# WHAT TO WORK ON
From the line containing "The width and height of the screenshot is (1210, 677)." down to the last line of the records below, give every line again without any change.

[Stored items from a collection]
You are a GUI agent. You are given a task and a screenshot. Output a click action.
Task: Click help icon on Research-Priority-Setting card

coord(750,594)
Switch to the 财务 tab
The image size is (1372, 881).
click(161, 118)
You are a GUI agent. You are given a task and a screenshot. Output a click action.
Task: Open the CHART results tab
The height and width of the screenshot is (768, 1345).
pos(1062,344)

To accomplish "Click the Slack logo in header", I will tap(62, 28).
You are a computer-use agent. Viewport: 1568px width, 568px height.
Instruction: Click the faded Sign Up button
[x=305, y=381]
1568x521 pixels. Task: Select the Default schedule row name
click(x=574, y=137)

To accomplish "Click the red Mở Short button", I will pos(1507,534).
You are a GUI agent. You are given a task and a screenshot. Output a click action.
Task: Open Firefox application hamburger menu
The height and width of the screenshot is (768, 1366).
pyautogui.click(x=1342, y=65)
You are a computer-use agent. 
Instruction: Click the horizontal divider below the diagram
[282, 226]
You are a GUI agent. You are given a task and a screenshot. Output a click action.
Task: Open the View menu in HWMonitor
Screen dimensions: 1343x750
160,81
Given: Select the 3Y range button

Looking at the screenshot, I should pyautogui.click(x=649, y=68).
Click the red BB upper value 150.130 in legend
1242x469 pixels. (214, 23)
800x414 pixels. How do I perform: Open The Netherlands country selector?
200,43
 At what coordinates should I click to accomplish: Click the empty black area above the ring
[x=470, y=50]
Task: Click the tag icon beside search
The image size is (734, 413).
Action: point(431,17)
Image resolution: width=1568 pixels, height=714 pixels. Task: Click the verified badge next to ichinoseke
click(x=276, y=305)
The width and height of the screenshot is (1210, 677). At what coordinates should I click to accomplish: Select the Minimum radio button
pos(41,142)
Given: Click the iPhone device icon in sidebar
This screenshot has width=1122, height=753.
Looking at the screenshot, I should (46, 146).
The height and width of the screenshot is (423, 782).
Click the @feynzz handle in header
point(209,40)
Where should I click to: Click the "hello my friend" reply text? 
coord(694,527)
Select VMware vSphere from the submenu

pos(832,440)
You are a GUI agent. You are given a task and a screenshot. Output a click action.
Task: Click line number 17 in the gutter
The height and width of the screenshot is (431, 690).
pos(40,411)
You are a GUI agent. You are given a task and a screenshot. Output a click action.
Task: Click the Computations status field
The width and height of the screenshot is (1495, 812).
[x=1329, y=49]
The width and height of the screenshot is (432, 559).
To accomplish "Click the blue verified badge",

# YOUR RESPONSE
The width and height of the screenshot is (1210, 677). At what coordinates should I click to accomplish: Select the Minimum radio button
pos(41,142)
Given: Click the iPhone device icon in sidebar
This screenshot has width=1122, height=753.
Looking at the screenshot, I should (46, 146).
The height and width of the screenshot is (423, 782).
Click the @feynzz handle in header
point(209,40)
Where should I click to: Click the "hello my friend" reply text? 
coord(694,527)
Select VMware vSphere from the submenu

pos(832,440)
You are a GUI agent. You are given a task and a screenshot. Output a click action.
Task: Click line number 17 in the gutter
The height and width of the screenshot is (431, 690).
pos(40,411)
You are a GUI agent. You are given a task and a screenshot. Output a click action.
Task: Click the Computations status field
The width and height of the screenshot is (1495, 812).
[x=1329, y=49]
The width and height of the screenshot is (432, 559).
To accomplish "Click the blue verified badge",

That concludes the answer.